Records contained in a dataset:
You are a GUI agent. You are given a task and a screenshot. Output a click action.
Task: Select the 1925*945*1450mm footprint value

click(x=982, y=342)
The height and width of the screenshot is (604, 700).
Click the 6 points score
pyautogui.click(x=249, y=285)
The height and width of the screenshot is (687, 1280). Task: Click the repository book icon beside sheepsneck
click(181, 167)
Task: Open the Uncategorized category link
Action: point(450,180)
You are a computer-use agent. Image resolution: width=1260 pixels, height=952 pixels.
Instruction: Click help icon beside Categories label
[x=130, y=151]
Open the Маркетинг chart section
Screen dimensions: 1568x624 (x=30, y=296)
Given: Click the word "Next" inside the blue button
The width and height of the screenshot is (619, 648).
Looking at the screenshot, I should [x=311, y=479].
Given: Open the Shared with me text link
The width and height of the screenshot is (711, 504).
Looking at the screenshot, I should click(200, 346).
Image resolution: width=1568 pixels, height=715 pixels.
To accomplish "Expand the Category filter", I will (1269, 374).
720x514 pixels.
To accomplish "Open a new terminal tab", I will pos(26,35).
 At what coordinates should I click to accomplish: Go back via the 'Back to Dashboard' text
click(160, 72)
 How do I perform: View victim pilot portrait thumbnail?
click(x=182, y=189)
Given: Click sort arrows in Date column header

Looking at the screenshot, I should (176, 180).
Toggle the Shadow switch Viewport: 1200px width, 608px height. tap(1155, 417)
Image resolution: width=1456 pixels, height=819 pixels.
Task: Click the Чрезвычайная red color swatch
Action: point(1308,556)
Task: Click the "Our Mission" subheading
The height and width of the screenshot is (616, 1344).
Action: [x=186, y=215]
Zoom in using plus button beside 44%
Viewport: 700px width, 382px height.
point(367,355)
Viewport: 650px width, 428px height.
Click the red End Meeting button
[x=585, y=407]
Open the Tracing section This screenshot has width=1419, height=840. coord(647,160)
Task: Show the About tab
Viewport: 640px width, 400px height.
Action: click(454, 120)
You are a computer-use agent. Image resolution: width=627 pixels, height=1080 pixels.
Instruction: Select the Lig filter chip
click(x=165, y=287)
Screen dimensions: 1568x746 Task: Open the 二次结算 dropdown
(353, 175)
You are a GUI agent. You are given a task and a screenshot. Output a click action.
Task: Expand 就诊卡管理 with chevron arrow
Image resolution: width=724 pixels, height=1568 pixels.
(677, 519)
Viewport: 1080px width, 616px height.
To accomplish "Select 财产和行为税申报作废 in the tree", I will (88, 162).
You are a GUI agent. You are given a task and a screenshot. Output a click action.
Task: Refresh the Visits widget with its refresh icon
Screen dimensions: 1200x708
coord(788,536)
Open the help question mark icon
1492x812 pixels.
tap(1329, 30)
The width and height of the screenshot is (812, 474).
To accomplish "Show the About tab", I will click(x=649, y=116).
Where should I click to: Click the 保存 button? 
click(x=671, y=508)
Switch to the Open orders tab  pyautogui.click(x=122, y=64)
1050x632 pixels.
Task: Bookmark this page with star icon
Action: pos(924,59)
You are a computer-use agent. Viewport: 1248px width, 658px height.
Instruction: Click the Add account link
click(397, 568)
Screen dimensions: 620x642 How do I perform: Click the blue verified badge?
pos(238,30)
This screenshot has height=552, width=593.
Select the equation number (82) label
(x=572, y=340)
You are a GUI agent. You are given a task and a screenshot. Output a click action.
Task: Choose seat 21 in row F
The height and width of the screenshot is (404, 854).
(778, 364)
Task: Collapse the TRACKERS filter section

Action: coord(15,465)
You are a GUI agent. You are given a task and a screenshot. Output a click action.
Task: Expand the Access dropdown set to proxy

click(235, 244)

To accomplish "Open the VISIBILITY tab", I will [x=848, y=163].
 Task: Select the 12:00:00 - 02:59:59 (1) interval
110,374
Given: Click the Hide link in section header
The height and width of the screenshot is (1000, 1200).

• [What the task asks]: Print the entries once more, identical in every line.

• [Response to this task]:
You are a GUI agent. You are given a task and a screenshot. Output a click action.
Task: Select the 1925*945*1450mm footprint value

click(x=982, y=342)
The height and width of the screenshot is (604, 700).
Click the 6 points score
pyautogui.click(x=249, y=285)
The height and width of the screenshot is (687, 1280). Task: Click the repository book icon beside sheepsneck
click(181, 167)
Task: Open the Uncategorized category link
Action: point(450,180)
You are a computer-use agent. Image resolution: width=1260 pixels, height=952 pixels.
Instruction: Click help icon beside Categories label
[x=130, y=151]
Open the Маркетинг chart section
Screen dimensions: 1568x624 (x=30, y=296)
Given: Click the word "Next" inside the blue button
The width and height of the screenshot is (619, 648).
Looking at the screenshot, I should [x=311, y=479].
Given: Open the Shared with me text link
The width and height of the screenshot is (711, 504).
Looking at the screenshot, I should click(200, 346).
Image resolution: width=1568 pixels, height=715 pixels.
To accomplish "Expand the Category filter", I will (1269, 374).
720x514 pixels.
To accomplish "Open a new terminal tab", I will pos(26,35).
 At what coordinates should I click to accomplish: Go back via the 'Back to Dashboard' text
click(160, 72)
 How do I perform: View victim pilot portrait thumbnail?
click(x=182, y=189)
Given: Click sort arrows in Date column header

Looking at the screenshot, I should (176, 180).
Toggle the Shadow switch Viewport: 1200px width, 608px height. tap(1155, 417)
Image resolution: width=1456 pixels, height=819 pixels.
Task: Click the Чрезвычайная red color swatch
Action: point(1308,556)
Task: Click the "Our Mission" subheading
The height and width of the screenshot is (616, 1344).
Action: [x=186, y=215]
Zoom in using plus button beside 44%
Viewport: 700px width, 382px height.
point(367,355)
Viewport: 650px width, 428px height.
Click the red End Meeting button
[x=585, y=407]
Open the Tracing section This screenshot has width=1419, height=840. coord(647,160)
Task: Show the About tab
Viewport: 640px width, 400px height.
Action: click(454, 120)
You are a computer-use agent. Image resolution: width=627 pixels, height=1080 pixels.
Instruction: Select the Lig filter chip
click(x=165, y=287)
Screen dimensions: 1568x746 Task: Open the 二次结算 dropdown
(353, 175)
You are a GUI agent. You are given a task and a screenshot. Output a click action.
Task: Expand 就诊卡管理 with chevron arrow
Image resolution: width=724 pixels, height=1568 pixels.
(677, 519)
Viewport: 1080px width, 616px height.
To accomplish "Select 财产和行为税申报作废 in the tree", I will (88, 162).
You are a GUI agent. You are given a task and a screenshot. Output a click action.
Task: Refresh the Visits widget with its refresh icon
Screen dimensions: 1200x708
coord(788,536)
Open the help question mark icon
1492x812 pixels.
tap(1329, 30)
The width and height of the screenshot is (812, 474).
To accomplish "Show the About tab", I will click(x=649, y=116).
Where should I click to: Click the 保存 button? 
click(x=671, y=508)
Switch to the Open orders tab  pyautogui.click(x=122, y=64)
1050x632 pixels.
Task: Bookmark this page with star icon
Action: pos(924,59)
You are a computer-use agent. Viewport: 1248px width, 658px height.
Instruction: Click the Add account link
click(397, 568)
Screen dimensions: 620x642 How do I perform: Click the blue verified badge?
pos(238,30)
This screenshot has height=552, width=593.
Select the equation number (82) label
(x=572, y=340)
You are a GUI agent. You are given a task and a screenshot. Output a click action.
Task: Choose seat 21 in row F
The height and width of the screenshot is (404, 854).
(778, 364)
Task: Collapse the TRACKERS filter section

Action: coord(15,465)
You are a GUI agent. You are given a task and a screenshot. Output a click action.
Task: Expand the Access dropdown set to proxy

click(235, 244)

To accomplish "Open the VISIBILITY tab", I will [x=848, y=163].
 Task: Select the 12:00:00 - 02:59:59 (1) interval
110,374
Given: Click the Hide link in section header
The height and width of the screenshot is (1000, 1200).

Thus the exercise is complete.